PREFIX rdfs: <http://www.w3.org/2000/01/rdf-schema#>
prefix util: <FIXME://example/misc_terms#>
prefix ro:   <http://www.ifomis.org/bfo/1.1/ro#>
prefix IAO:  <FIXME://example/IAO_terms#>

 select distinct ?pdbid ?chain ?seq
 where {
  ?record rdfs:label ?pdbid; IAO:is_about ?struct.
  ?struct util:has_grain ?complex.
  ?complex ro:has_part ?chain.
  ?chain util:seq ?seq
 }
order by ?chain

Then I ran blast on each of the 2418 chains against the alleles.

86 of them failed because they seem to have RNA sequence data (U...) rather than aa sequence data. Looking at 1JJ2.xml.gz showed that chain 9 has type polyribonucleotide rather than polypeptide. Oddly, chain 0 is also a polyribonucleotide but blast gave no hits rather than failing with a warning in that case.
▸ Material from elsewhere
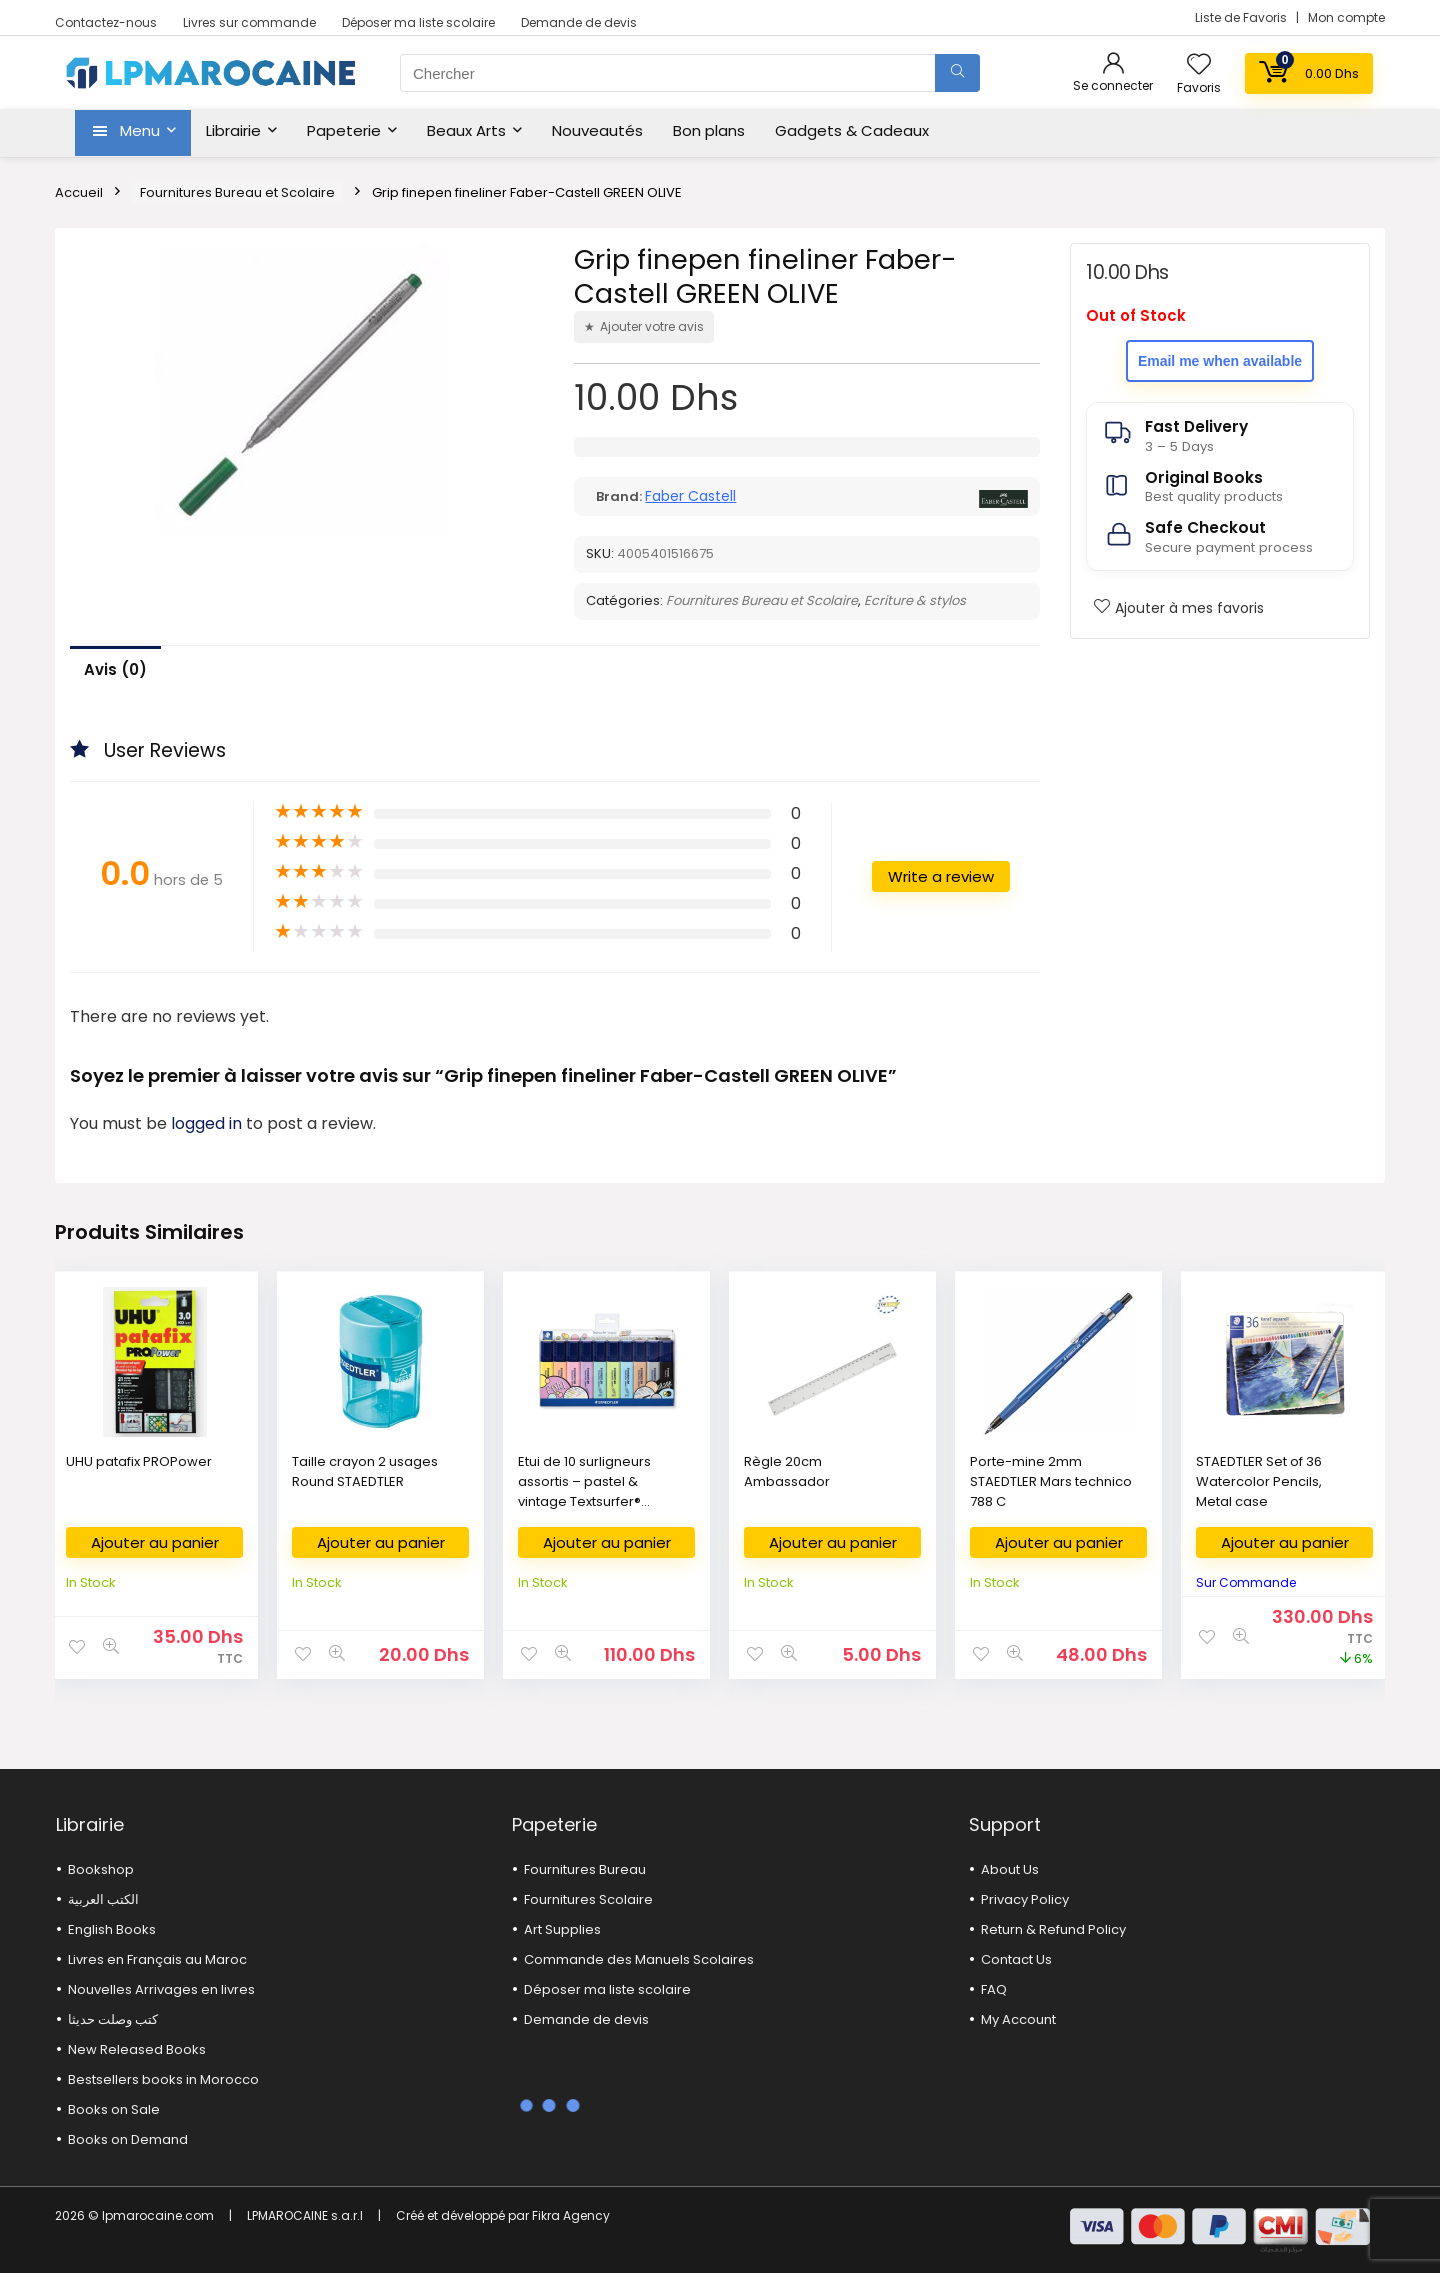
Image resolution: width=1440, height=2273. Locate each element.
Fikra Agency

Hence it's not surprising that this query shows 97 results, i.e. more than 86:

How many polyribonucleotide chains?

PREFIX rdfs: <http://www.w3.org/2000/01/rdf-schema#>
prefix util: <FIXME://example/misc_terms#>
prefix ro:   <http://www.ifomis.org/bfo/1.1/ro#>
prefix IAO:  <FIXME://example/IAO_terms#>
select count(?chain)
where {
 ?record rdfs:label ?pdbid; IAO:is_about ?struct.
 ?struct util:has_grain ?complex.
 ?complex ro:has_part ?chain.
 ?chain util:seq ?seq.
 ?chain rdfs:comment "polyribonucleotide".
}


Then I eliminated various cases:

  • blast results had no hits
  • less than 50% identities (i.e. matching residues)
  • blast bit scores below 100 (eliminates the case of 9/9 identities, i.e. short peptides)

Hmm... I didn't count those cases to see that they add up to 2418.

In the case of an actual HLA chain, this would still leave dozens of matches; the first few would have 100% or 99% identities; I eliminated any below the top number of identities. This led to either a single allele (modulo nucleotide-only variation) or (except for one case) an allele group (XX*NN) as summarized above.

For detailed enumeration, see ImmPort/Blast Report.